The interaction of fluvial, tidal, and wave processes in coastal and paralic environments gives rise to sedimentary successions with highly varied styles of facies architecture; these are determined by the morphology and evolutionary behavior of the range of coastal sub-environments, which may be difficult to diagnose in subsurface sedimentary successions with limited well control.

This study presents depositional models to account for stratigraphic complexity in a subsurface fluvial to shallow-marine succession, the Middle Jurassic Dhruma Formation, Saudi Arabia. The study achieves the following: i) it examines and demonstrates sedimentary relationships between various fluvial, nearshore, and shallow-marine deposits, ii) it develops depositional models to account for the stratigraphic complexity inherent in fluvial to shallow-marine successions, and iii) it documents the sedimentology and the stratigraphic evolutionary patterns of the lower Dhruma Formation in the studied area of Saudi Arabia. The dataset comprises facies descriptions of 570 m of core from 14 wells, 77 representative core thin sections, 14 gamma-ray logs, and FMI image logs from 4 wells. These data are integrated with quantitative information from > 50 analogous systems from a wide range of modern and ancient settings, stored in a relational database. Stratigraphic correlations reveal the internal anatomy of the succession.

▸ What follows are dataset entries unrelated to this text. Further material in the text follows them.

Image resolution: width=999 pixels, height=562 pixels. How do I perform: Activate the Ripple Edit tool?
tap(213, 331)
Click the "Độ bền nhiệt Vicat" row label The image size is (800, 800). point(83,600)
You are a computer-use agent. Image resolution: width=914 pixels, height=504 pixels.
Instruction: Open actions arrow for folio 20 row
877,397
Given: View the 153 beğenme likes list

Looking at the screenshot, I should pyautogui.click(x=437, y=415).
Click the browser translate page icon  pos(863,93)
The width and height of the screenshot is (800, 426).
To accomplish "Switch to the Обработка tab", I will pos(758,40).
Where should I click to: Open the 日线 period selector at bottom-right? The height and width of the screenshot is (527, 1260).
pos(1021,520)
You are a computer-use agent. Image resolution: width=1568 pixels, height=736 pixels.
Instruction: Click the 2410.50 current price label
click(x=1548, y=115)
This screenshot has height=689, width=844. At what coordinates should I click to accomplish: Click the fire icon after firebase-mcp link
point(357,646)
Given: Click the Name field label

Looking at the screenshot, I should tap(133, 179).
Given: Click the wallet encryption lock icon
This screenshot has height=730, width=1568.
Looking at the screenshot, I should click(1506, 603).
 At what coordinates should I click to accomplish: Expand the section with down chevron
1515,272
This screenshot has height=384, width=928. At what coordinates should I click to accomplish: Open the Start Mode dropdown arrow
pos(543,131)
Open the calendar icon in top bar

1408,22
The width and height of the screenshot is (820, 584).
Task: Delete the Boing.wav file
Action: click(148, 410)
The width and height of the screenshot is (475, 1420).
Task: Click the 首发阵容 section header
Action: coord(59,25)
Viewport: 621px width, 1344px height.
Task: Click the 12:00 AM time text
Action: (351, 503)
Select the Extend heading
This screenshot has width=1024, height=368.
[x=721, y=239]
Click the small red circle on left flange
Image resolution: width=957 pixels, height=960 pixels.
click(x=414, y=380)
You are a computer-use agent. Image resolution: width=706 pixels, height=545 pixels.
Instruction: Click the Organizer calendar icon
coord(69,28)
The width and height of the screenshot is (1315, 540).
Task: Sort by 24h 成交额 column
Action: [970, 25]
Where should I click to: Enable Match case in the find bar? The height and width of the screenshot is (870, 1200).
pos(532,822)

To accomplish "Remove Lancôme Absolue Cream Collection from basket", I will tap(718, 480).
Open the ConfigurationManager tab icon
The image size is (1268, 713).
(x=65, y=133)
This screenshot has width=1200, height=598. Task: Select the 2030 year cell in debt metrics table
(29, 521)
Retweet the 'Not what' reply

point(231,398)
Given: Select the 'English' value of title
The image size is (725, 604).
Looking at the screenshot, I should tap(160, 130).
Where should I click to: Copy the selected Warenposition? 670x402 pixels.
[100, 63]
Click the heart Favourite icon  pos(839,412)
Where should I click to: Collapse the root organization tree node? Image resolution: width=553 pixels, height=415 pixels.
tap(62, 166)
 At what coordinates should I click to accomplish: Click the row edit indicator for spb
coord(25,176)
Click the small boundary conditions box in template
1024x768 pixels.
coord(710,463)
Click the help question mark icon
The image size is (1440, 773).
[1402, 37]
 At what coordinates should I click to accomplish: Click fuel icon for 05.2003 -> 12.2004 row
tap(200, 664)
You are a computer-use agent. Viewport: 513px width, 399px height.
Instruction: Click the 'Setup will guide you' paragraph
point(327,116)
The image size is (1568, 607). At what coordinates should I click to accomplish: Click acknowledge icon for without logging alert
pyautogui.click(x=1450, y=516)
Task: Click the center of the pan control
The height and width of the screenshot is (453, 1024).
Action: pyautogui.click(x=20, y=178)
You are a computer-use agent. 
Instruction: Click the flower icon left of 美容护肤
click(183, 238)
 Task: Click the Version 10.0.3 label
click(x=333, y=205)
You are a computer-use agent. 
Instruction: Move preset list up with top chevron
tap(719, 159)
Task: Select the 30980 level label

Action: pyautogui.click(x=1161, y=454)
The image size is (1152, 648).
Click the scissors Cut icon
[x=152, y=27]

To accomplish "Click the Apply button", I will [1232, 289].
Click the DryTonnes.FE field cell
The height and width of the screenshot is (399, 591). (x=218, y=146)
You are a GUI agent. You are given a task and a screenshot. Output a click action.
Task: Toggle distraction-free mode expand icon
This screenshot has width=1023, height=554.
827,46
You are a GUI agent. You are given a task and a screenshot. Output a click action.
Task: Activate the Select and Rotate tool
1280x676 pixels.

Facies associations are representative of fluvial channels, intertidal flats, pedogenically modified supratidal flats or floodplains, river-influenced tidal bars, weakly storm-affected shoreface and offshore-transition zones, storm-dominated delta-front and prodelta settings, and an open-marine carbonate-dominated shelf. These sub-environments interacted in a complex way through space and time. The vertical succession of the studied interval records an overall transition from coastal-plain deposits at the base to marine deposits at the top. As such, the succession records a long-term transgressive, deepening-upward trend. However, this general trend is punctuated by repeated progradational events whereby coastal sand bodies of fluvial, wave, and tidal origin prograded basinward during stillstands to fill bays along a coastline. The nature of juxtaposition of neighboring sub-environments has resulted in a sedimentary record that is highly complex compared to that generated by morphologically simple shoreface systems that accumulate more regularly ordered stratal packages.